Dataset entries
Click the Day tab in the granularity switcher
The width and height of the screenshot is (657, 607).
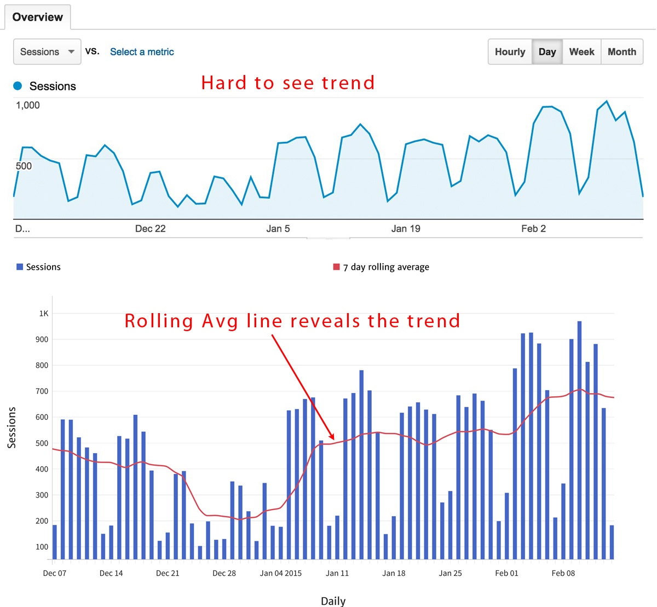coord(547,51)
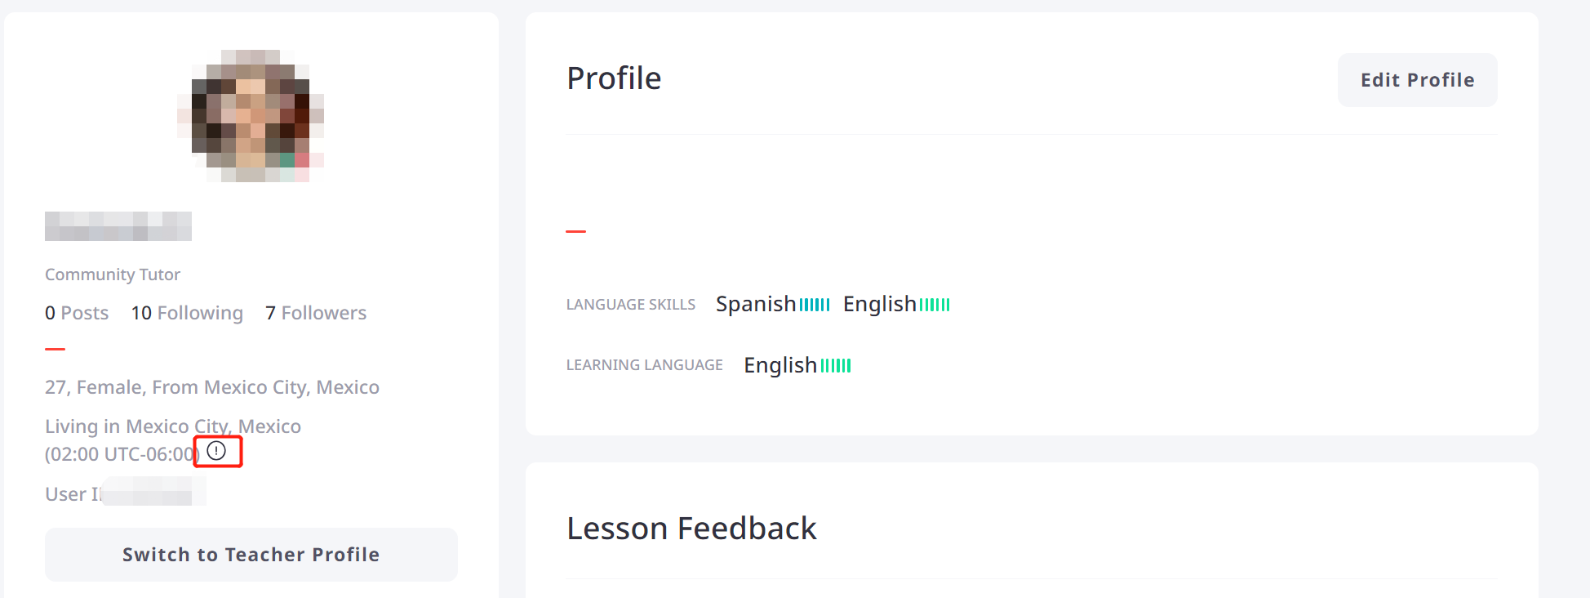Click the Community Tutor label
Viewport: 1590px width, 598px height.
tap(113, 274)
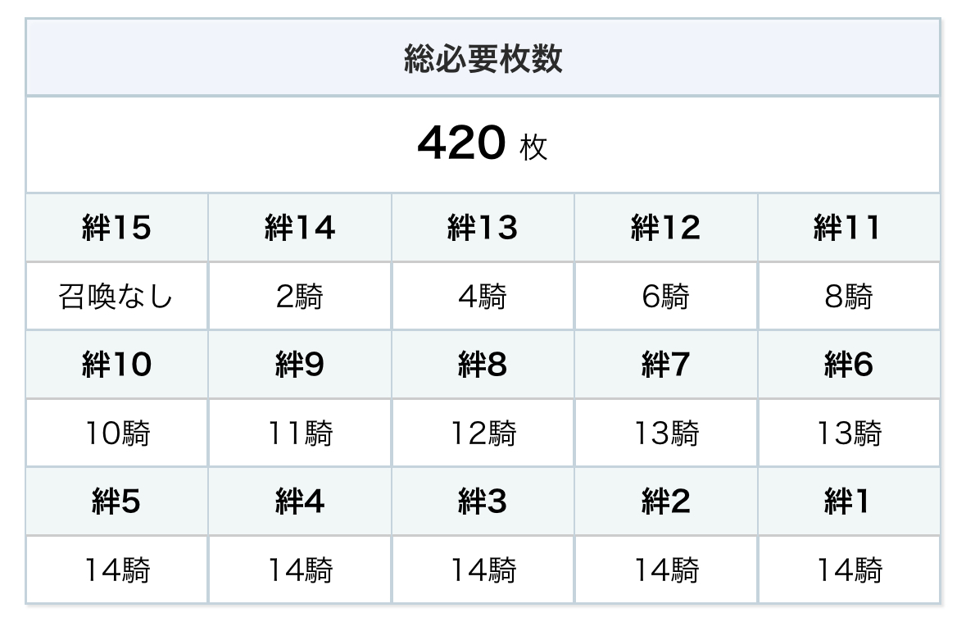Click the 11騎 value cell

coord(300,433)
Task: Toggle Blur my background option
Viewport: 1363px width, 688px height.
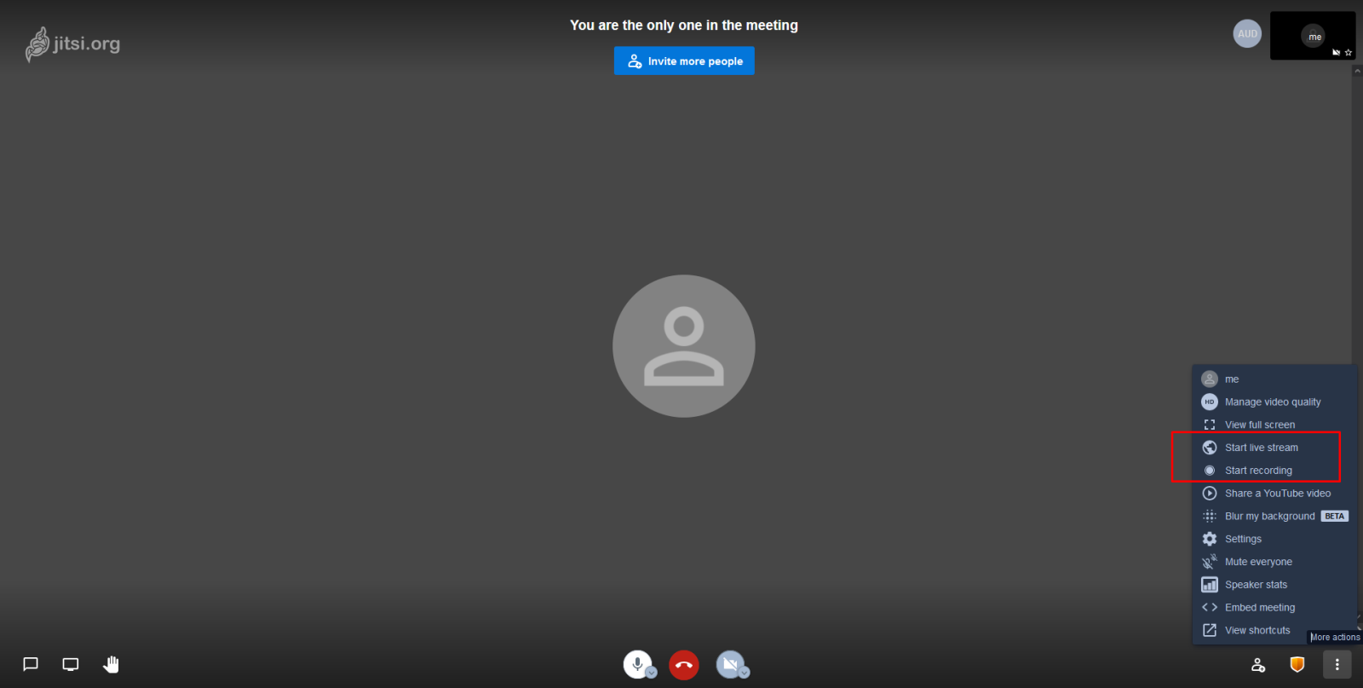Action: pyautogui.click(x=1269, y=517)
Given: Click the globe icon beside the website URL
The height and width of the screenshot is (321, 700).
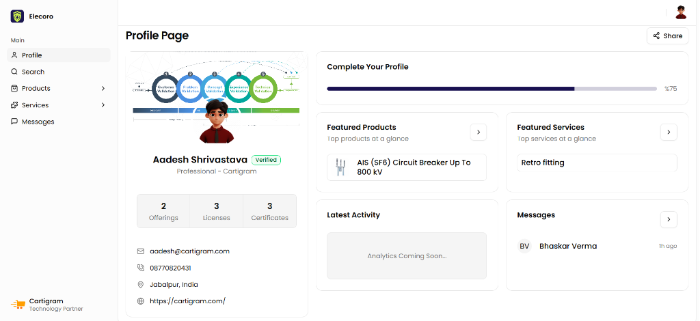Looking at the screenshot, I should point(141,301).
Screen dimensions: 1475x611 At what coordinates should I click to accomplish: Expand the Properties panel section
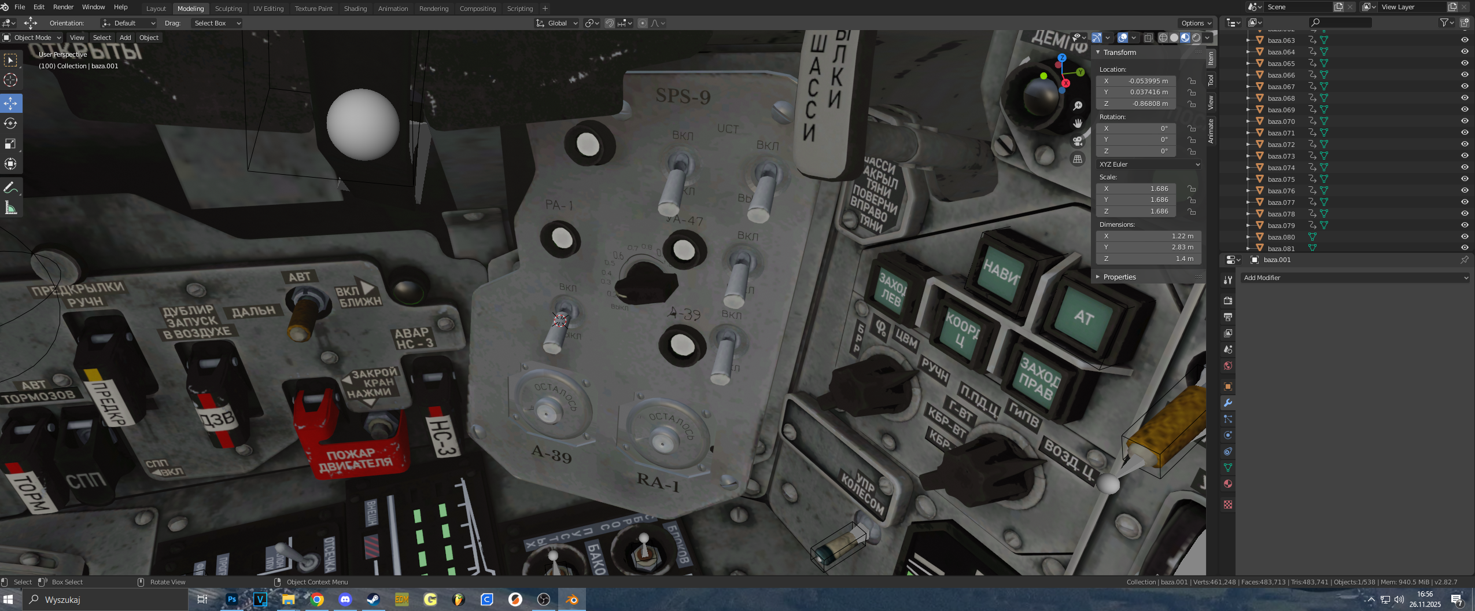tap(1119, 277)
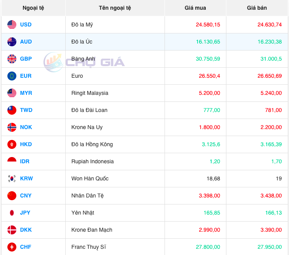
Task: Open the HKD currency code link
Action: coord(26,144)
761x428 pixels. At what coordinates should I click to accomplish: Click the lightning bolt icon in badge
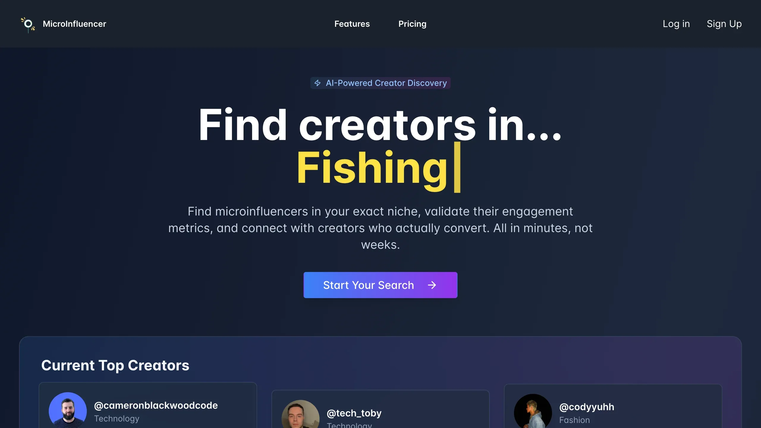click(317, 83)
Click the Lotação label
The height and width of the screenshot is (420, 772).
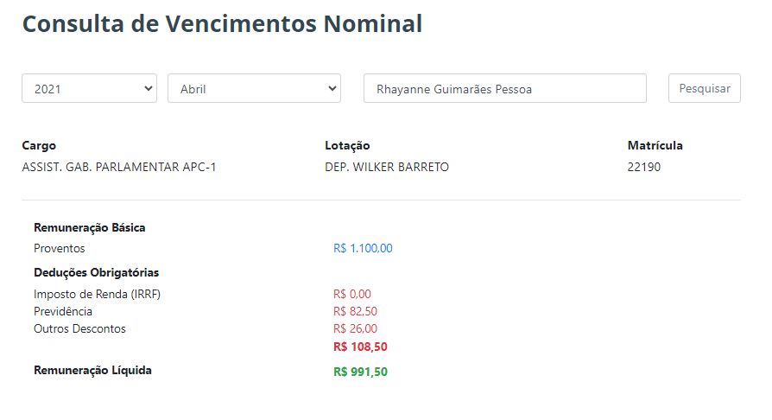(x=347, y=145)
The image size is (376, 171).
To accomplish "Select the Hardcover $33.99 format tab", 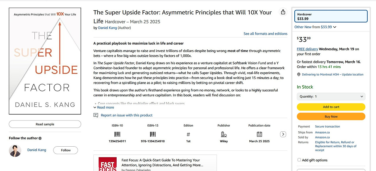I will click(331, 16).
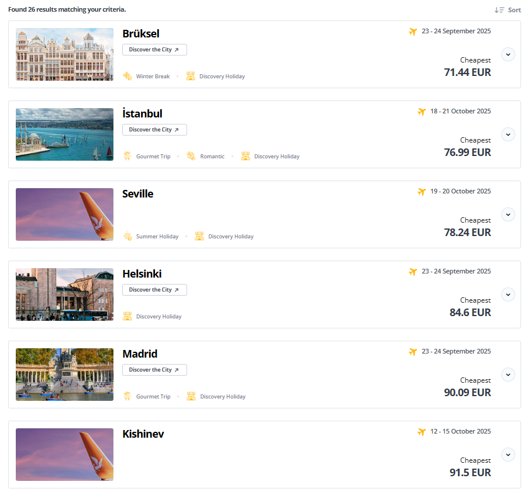This screenshot has width=531, height=499.
Task: Expand the İstanbul flight card chevron
Action: (508, 134)
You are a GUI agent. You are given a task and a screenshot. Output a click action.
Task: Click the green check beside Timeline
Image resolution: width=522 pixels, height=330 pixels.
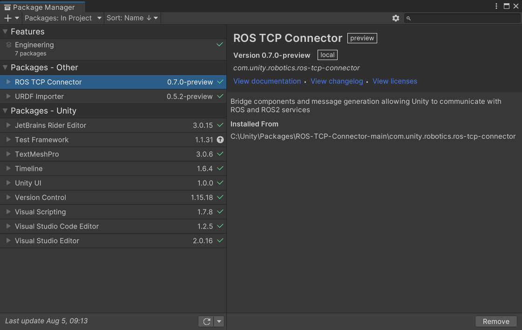[219, 168]
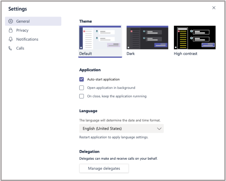Click the High contrast theme caption text
The width and height of the screenshot is (226, 181).
click(x=186, y=54)
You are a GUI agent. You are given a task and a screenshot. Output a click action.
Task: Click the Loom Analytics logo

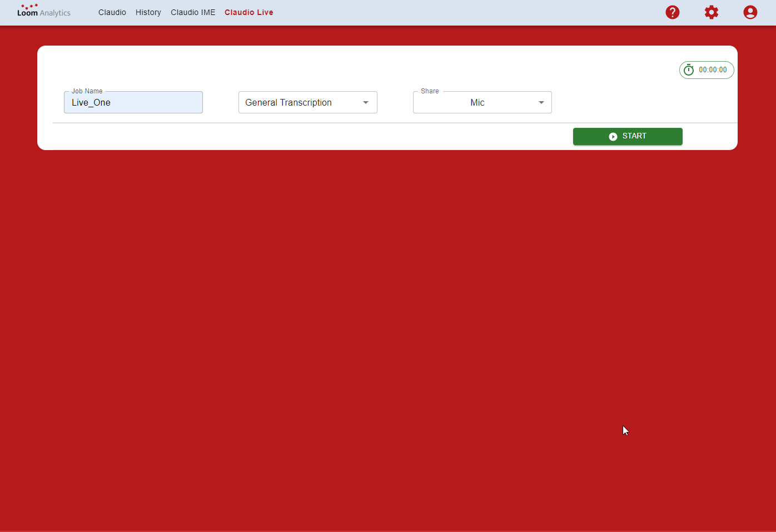pos(44,11)
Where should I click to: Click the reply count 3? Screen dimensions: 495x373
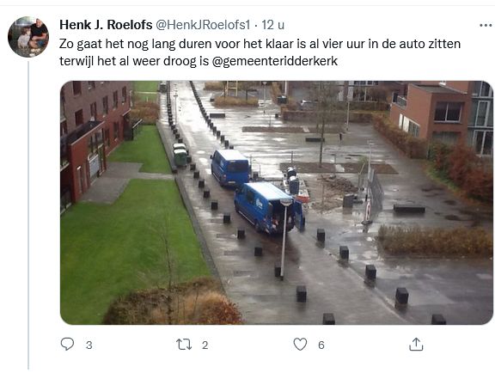coord(89,345)

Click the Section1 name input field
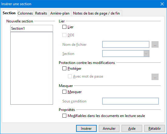[x=32, y=28]
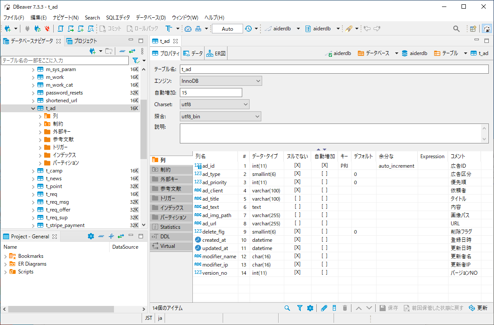Click the pencil edit icon in bottom toolbar
494x325 pixels.
pyautogui.click(x=324, y=308)
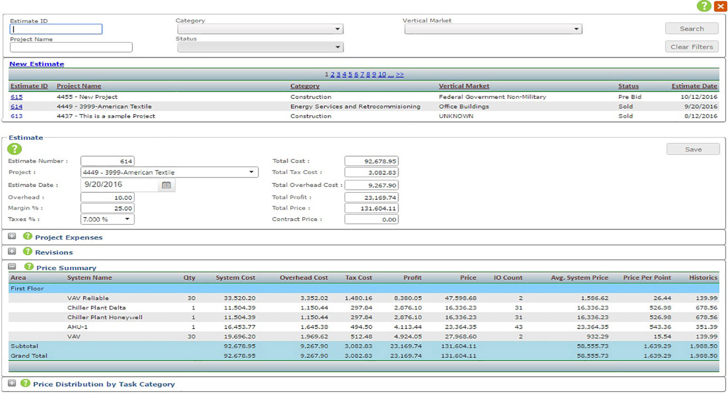Open the Estimate Date calendar picker
Viewport: 728px width, 395px height.
(x=166, y=185)
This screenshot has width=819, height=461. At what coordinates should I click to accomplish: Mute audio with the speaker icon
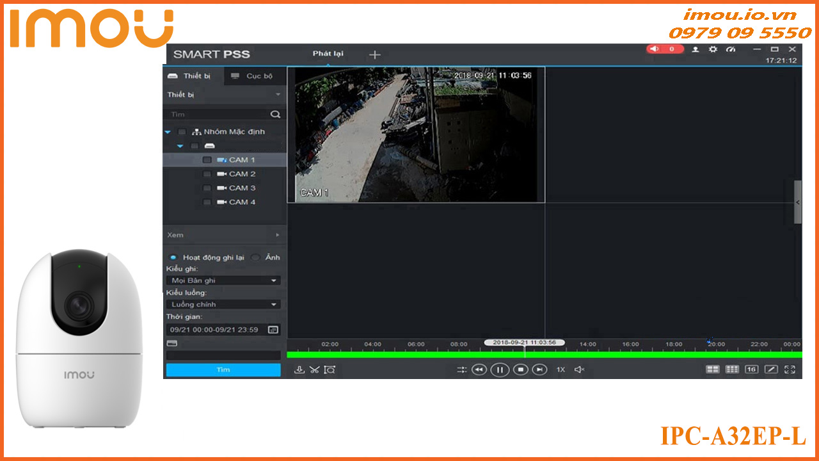(x=580, y=370)
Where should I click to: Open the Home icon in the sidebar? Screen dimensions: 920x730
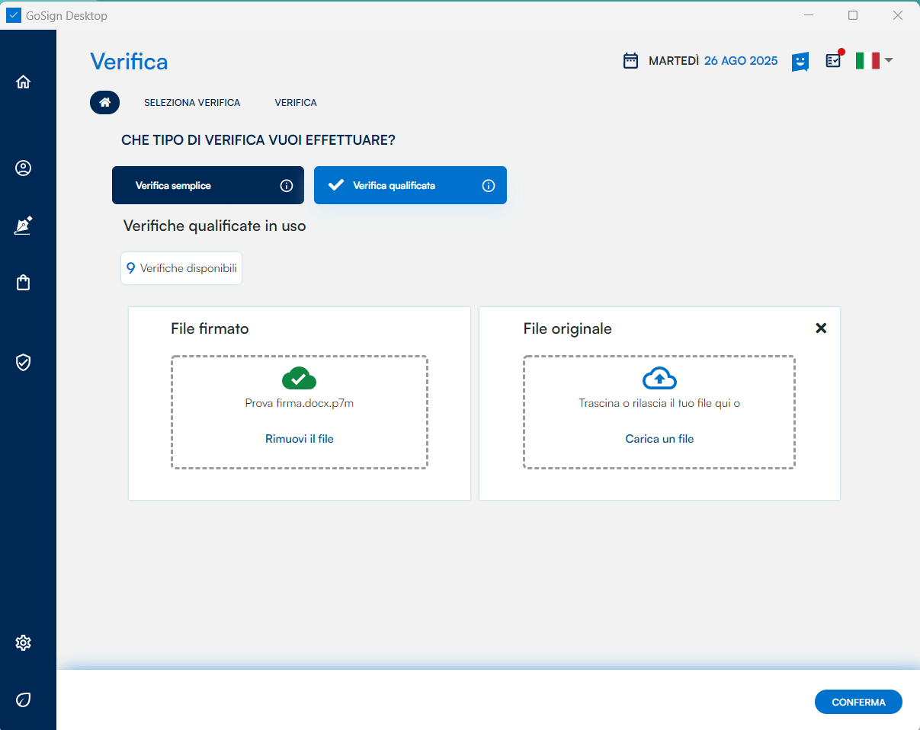click(23, 82)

● **Exercise requirements**:
Each line with the word "beside" in the records above belongs in the result; copy all of them.

● **Answer to the exercise**:
Given: Click the globe icon beside the website URL
Task: Click the green check beside Timeline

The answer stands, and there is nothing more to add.